The 2 tables you propose Stefan can not natively order rows by time (they will 
be ordered by visitor_id), excepted if you sort rows after the select.

So what? I think this is way better than dealing with MV which you will get 
inconsistent eventually. Do you want to have broken MV or you want to sort on 
the client? Which is better?

The table will be like this

cqlsh> select * from dating.visits_by_visitor_id ;

 user_id | visitor_id
---------+------------
     100 |        200
     100 |        300

(2 rows)
cqlsh> select * from dating.visits;

 user_id | visitor_id | visit_date
---------+------------+------------
     100 |        300 |          3
     100 |        200 |          5
     100 |        200 |          2
     100 |        200 |          1

(4 rows)
cqlsh>

Now if you iterate over 100 and 200 and you get limits by 1, you get latest 
results.

Now it might be true that you get the result which is not sorted on timestamp 
but does that really matter? You can always sort it on the client.

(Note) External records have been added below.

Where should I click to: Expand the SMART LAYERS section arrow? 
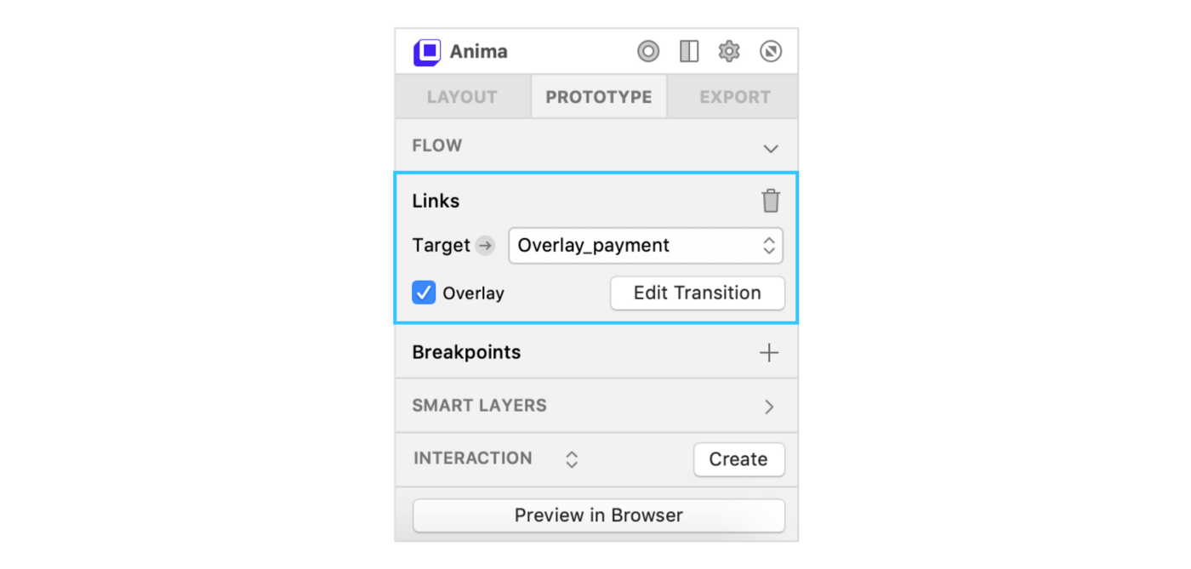pos(769,407)
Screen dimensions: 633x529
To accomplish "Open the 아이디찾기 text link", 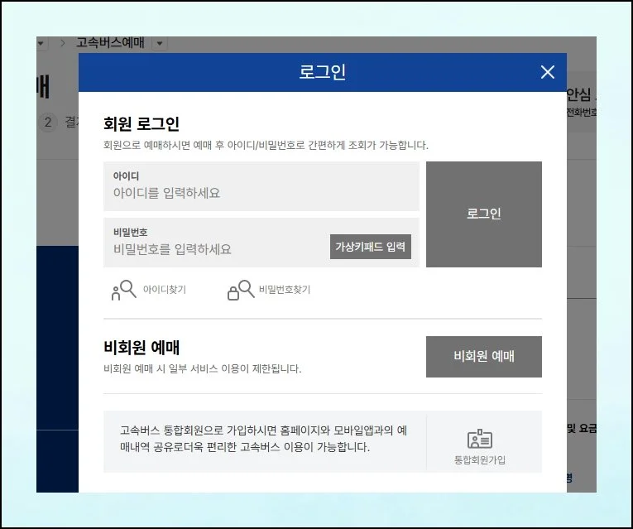I will coord(164,290).
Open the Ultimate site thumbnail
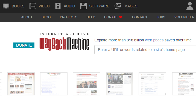Screen dimensions: 196x108 click(x=184, y=84)
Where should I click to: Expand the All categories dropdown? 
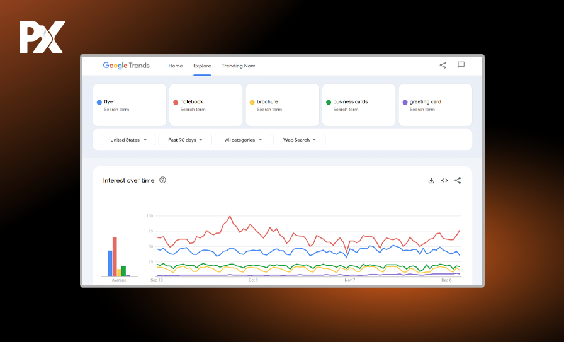click(242, 140)
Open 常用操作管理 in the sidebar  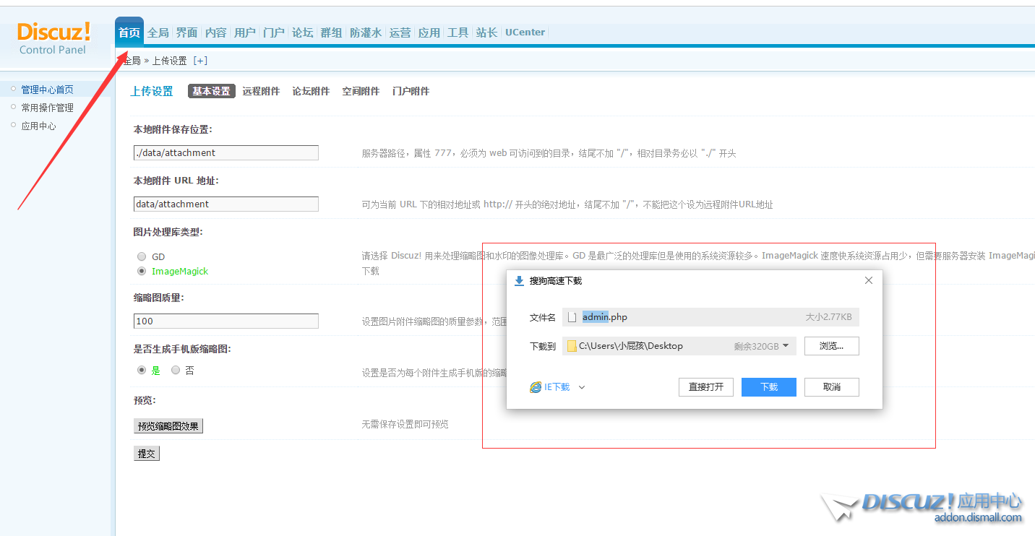click(47, 108)
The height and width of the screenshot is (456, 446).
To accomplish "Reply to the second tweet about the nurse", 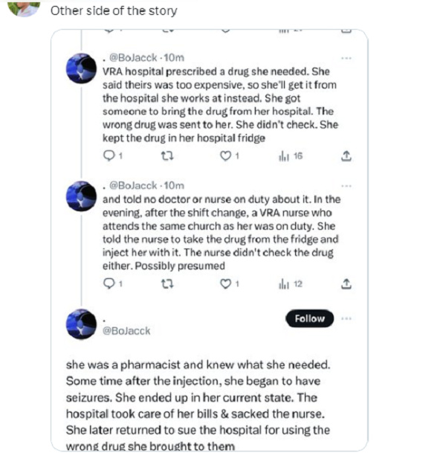I will click(x=109, y=284).
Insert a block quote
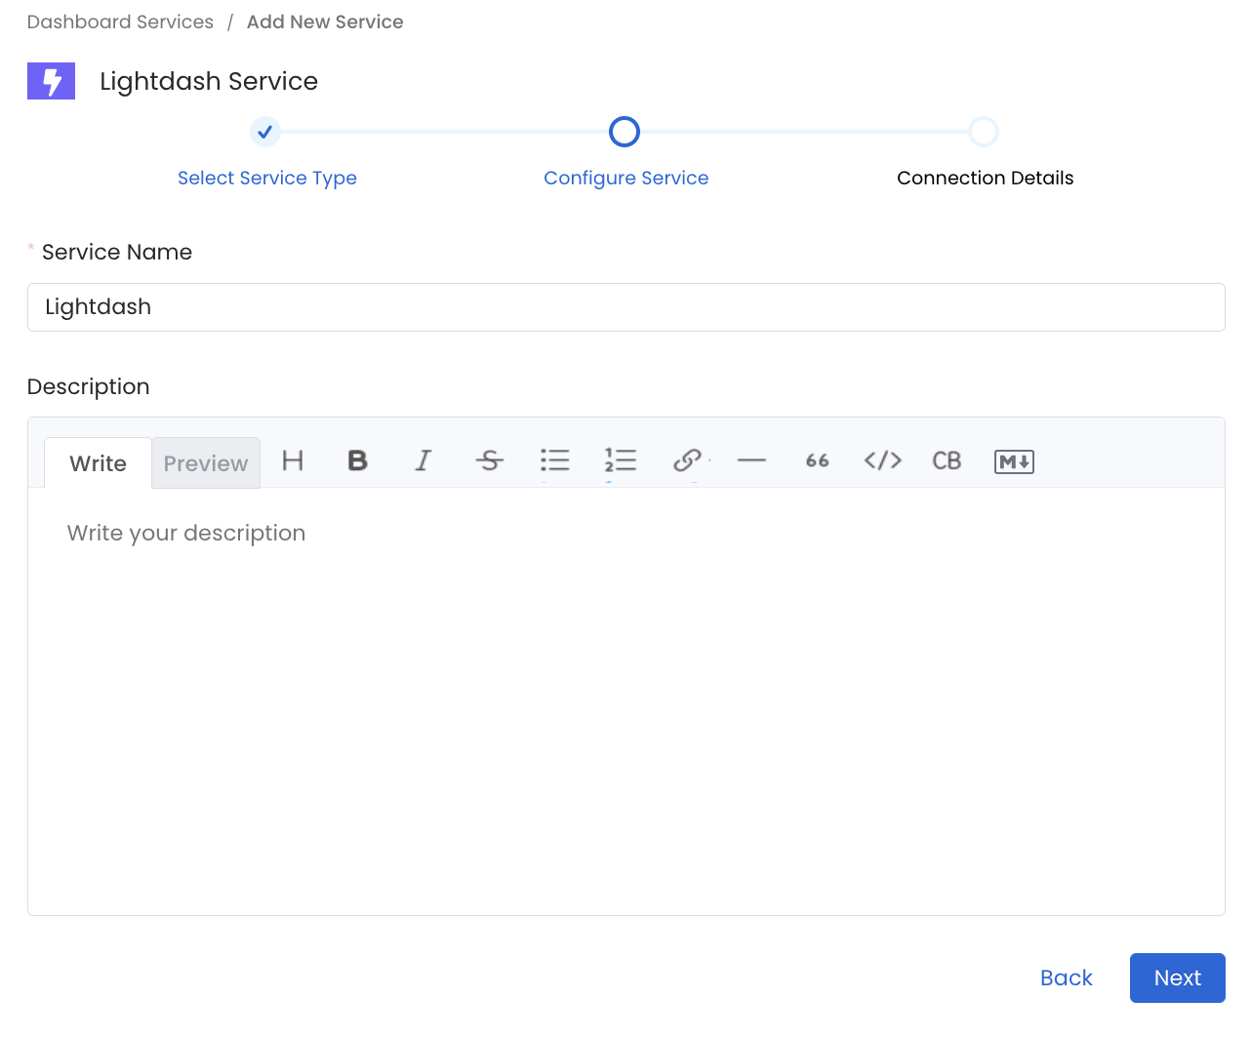This screenshot has width=1251, height=1038. click(x=817, y=460)
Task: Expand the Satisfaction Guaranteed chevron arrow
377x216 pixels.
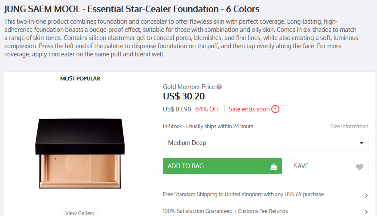Action: pyautogui.click(x=366, y=212)
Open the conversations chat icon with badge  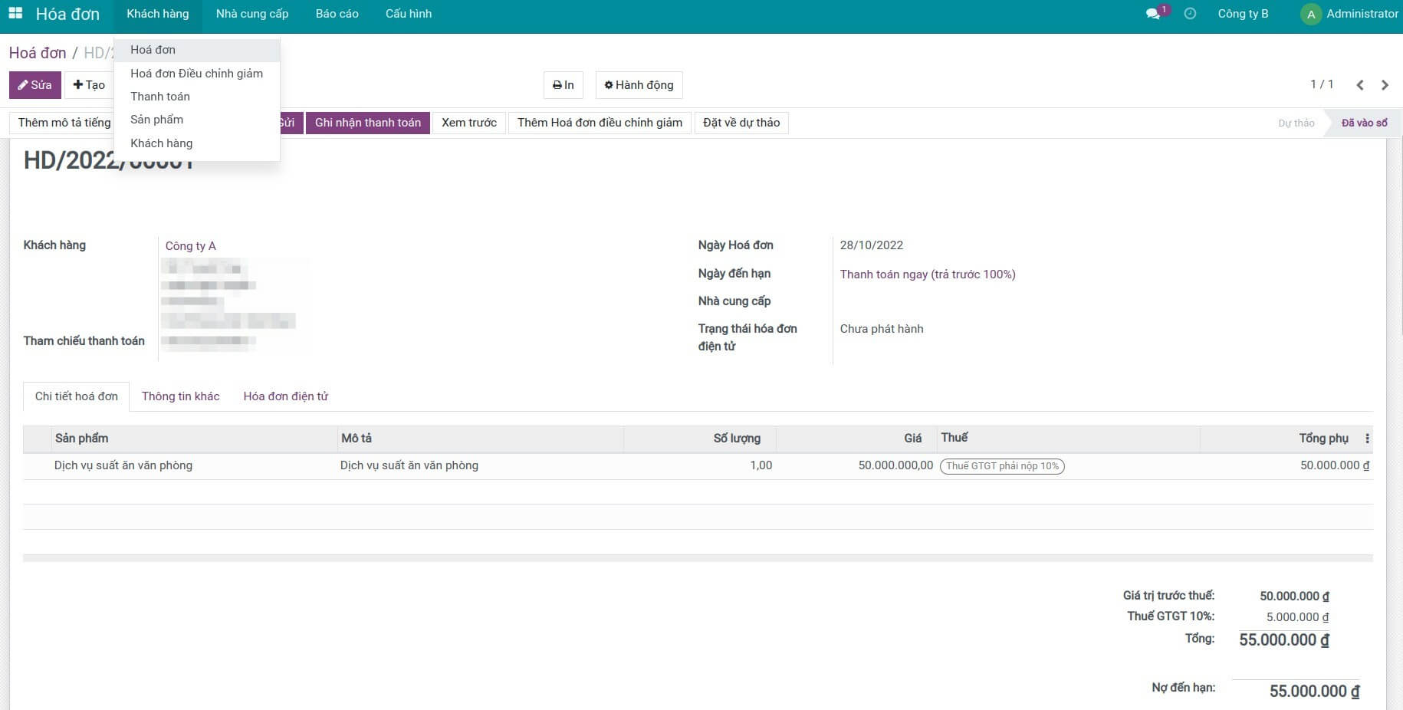click(x=1153, y=14)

The advantage of this approach is that you know all visitors of somebody on one 
query if that ever mattered.
You also know when somebody was visited by somebody in some period of time

select visit_date from dating.visits where user_id = 100 and visitor_id = 200 
and visit_date > 3 and visit_date < 8;

Also, I dont know what business logic you have in detail, but why would 
somebody be interested who visited him 6 months ago? What is that information 
good for in practice? Why dont you do it like this?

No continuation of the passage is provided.